Dezenas de empregados do Facebook, em uma rara crítica pública à sua empresa, protestaram contra a decisão dos executivos de não tomar qualquer providência com relação a mensagens inflamatórias postadas pelo presidente Donald Trump na plataforma de mídia social, na semana passada.

Os empregados, que declararam que se recusavam a trabalhar a fim de demonstrar sua solidariedade aos manifestantes de todo o país, acrescentaram uma mensagem automática aos seus perfis digitais e respostas de email, anunciando que tinham deixado o escritório em protesto.

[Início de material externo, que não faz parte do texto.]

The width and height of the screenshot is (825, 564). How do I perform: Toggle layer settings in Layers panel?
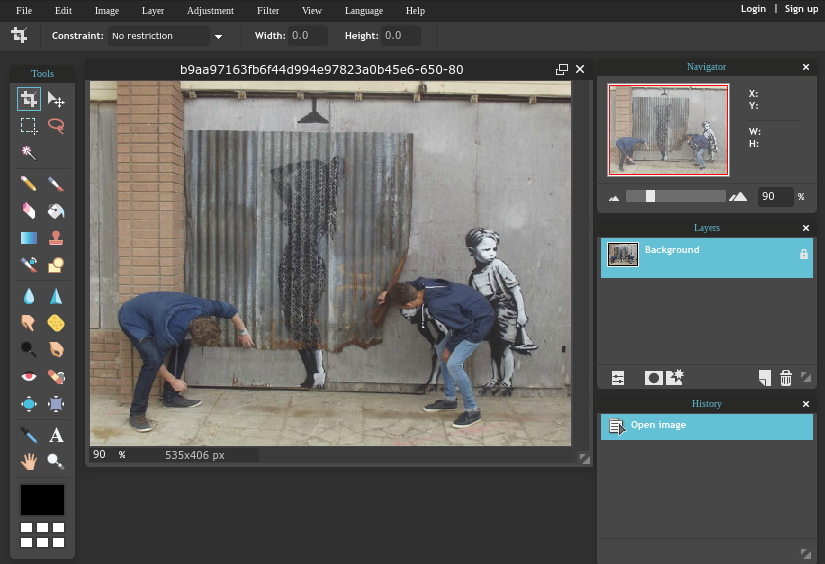618,378
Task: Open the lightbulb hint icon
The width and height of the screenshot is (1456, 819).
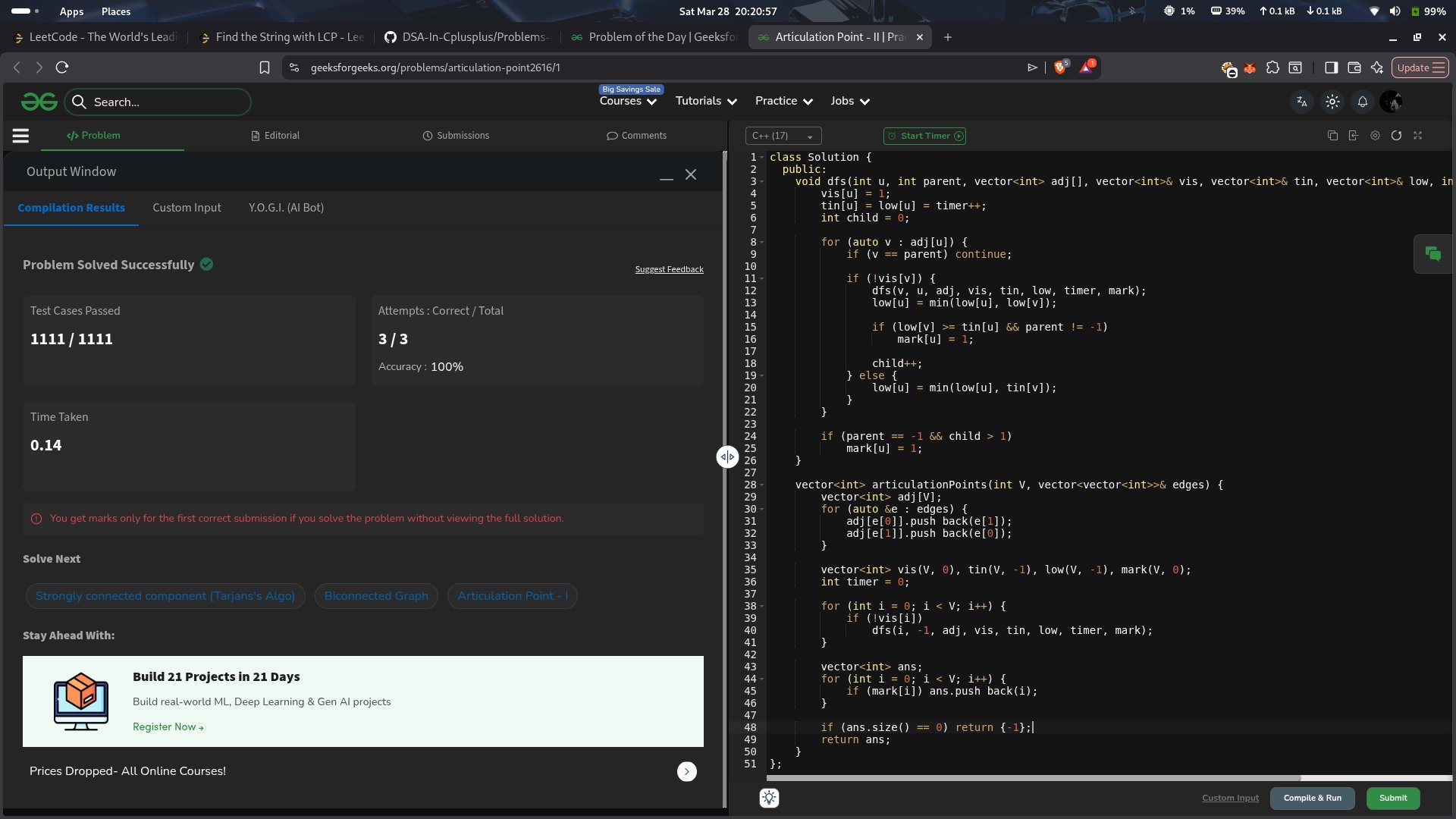Action: click(769, 798)
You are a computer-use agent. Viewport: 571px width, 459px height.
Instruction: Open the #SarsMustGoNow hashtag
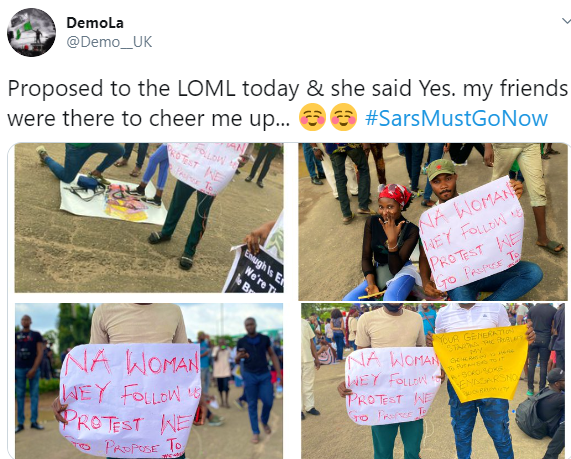coord(456,118)
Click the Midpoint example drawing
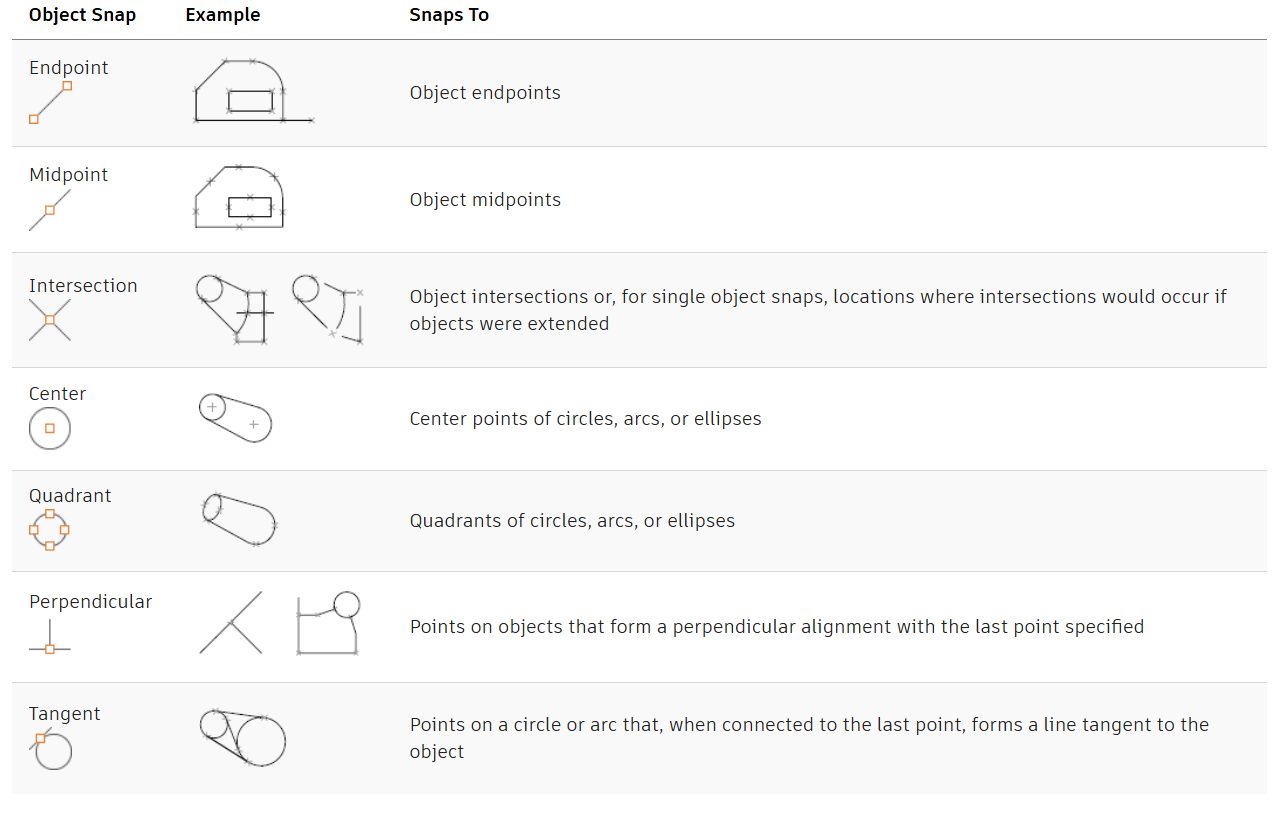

O grupo de protesto –que está realizando uma espécie de abandono virtual do trabalho porque a maioria dos trabalhadores do Facebook está trabalhando de casa em função do coronavírus– foi um entre diversos grupos de empregados do Facebook que pressionaram os executivos da empresa a adotar uma postura mais dura contra as mensagens de Trump.

Dentro da companhia, membros da equipe circularam petições e ameaçaram se demitir, e alguns empregados expressaram sua insatisfação em público, no Twitter e em outros veículos. Mais de uma dúzia de atuais e antigos empregados da companhia descreveram a inquietação como o mais sério desafio à liderança do presidente-executivo Mark Zuckerberg desde que o Facebook foi fundado, 15 anos atrás.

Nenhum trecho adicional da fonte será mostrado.